## Trigonometry (11th Edition) Clone

$1900\text{ square yards}$
The area of the lot is equal to the sum of the areas of the triangle and the sector. First, find the length of the radius of the circle/sector. Note that the radius is actualy the hypotenuse of the right triangle. Hence, ithe radius can be computed using the Pythagorean Theroem to obtain: Let $x$ = radius/hypotenuse Then. \begin{align*} x^2&=30^2+40^2\\ x^2&=900+1600\\ x^2&=2500\\ x&=\sqrt{2500}\\ x&=50\text{ yards} \end{align*} RECALL: (1) The area $A$ of a triangle is given by the formula $A=\frac{1}{2}bh$ where $b=$ base and $h=$ height. (2) The area $A$ of a sector is given by the formula $A=\frac{\theta}{360^o}\pi{r^2}$ where $\theta=$central angle measure in degrees and $r$=radius of the circle.

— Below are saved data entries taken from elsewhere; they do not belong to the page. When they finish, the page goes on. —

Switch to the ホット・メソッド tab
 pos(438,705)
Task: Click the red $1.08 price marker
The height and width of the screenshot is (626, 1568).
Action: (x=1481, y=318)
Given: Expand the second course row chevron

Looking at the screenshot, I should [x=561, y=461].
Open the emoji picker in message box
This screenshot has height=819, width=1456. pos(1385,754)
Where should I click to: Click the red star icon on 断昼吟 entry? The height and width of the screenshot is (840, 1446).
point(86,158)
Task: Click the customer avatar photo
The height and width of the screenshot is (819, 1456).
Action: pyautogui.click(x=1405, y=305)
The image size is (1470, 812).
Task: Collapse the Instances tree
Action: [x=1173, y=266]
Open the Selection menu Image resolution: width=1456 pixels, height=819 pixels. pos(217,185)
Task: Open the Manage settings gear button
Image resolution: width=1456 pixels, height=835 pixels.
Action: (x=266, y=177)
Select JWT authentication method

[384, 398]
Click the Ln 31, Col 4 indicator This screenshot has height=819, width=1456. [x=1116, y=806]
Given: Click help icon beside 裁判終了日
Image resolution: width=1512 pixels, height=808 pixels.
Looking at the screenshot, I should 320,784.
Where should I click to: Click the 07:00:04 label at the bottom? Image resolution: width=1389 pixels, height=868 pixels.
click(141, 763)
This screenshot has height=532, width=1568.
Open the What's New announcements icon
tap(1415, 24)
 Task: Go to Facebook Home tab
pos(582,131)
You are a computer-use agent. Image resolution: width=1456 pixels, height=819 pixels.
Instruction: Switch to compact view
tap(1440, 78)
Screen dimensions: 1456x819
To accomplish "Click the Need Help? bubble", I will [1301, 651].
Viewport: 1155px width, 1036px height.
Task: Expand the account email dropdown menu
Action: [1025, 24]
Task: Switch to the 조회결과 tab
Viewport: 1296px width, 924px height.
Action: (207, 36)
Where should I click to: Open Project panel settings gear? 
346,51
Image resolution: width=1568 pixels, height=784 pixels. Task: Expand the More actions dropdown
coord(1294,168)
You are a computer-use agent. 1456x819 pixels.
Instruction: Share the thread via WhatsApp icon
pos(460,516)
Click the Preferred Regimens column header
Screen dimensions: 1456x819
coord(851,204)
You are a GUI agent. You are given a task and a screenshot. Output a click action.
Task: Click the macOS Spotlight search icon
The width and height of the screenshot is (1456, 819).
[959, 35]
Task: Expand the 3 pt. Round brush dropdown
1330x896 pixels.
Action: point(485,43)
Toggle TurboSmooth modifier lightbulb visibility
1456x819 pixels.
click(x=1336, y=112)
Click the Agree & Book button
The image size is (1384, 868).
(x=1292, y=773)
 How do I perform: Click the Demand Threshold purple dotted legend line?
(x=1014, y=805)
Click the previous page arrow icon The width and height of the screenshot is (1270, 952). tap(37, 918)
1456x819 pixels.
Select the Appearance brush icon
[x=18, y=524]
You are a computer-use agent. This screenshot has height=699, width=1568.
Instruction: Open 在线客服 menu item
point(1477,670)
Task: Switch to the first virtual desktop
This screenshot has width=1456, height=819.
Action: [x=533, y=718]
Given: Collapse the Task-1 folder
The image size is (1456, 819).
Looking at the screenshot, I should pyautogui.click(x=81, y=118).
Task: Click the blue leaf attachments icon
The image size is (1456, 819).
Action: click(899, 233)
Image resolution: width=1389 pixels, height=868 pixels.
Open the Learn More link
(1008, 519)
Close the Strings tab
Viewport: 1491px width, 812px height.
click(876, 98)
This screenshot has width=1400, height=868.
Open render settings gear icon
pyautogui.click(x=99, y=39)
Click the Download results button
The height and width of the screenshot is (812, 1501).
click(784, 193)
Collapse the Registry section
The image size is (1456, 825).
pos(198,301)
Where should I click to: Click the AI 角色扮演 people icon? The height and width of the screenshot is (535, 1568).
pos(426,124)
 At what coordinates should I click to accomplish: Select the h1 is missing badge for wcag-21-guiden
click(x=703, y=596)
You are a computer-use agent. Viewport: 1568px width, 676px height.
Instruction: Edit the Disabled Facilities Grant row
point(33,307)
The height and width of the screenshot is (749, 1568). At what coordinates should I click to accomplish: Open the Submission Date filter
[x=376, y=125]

Thus, we have: \begin{align*} \text{Area of the lot} &= \text{Area of the triangle} + \text{Area of the sector}\\ &=\frac{1}{2}(30)(40) + \frac{60^0}{360^o}\pi(50^2)\\\\ &=15(40) + \frac{1}{6}2500\pi\\\\ &=600+1,308.9969389957\\\\ &\approx1900 \text{ square yards} \end{align*}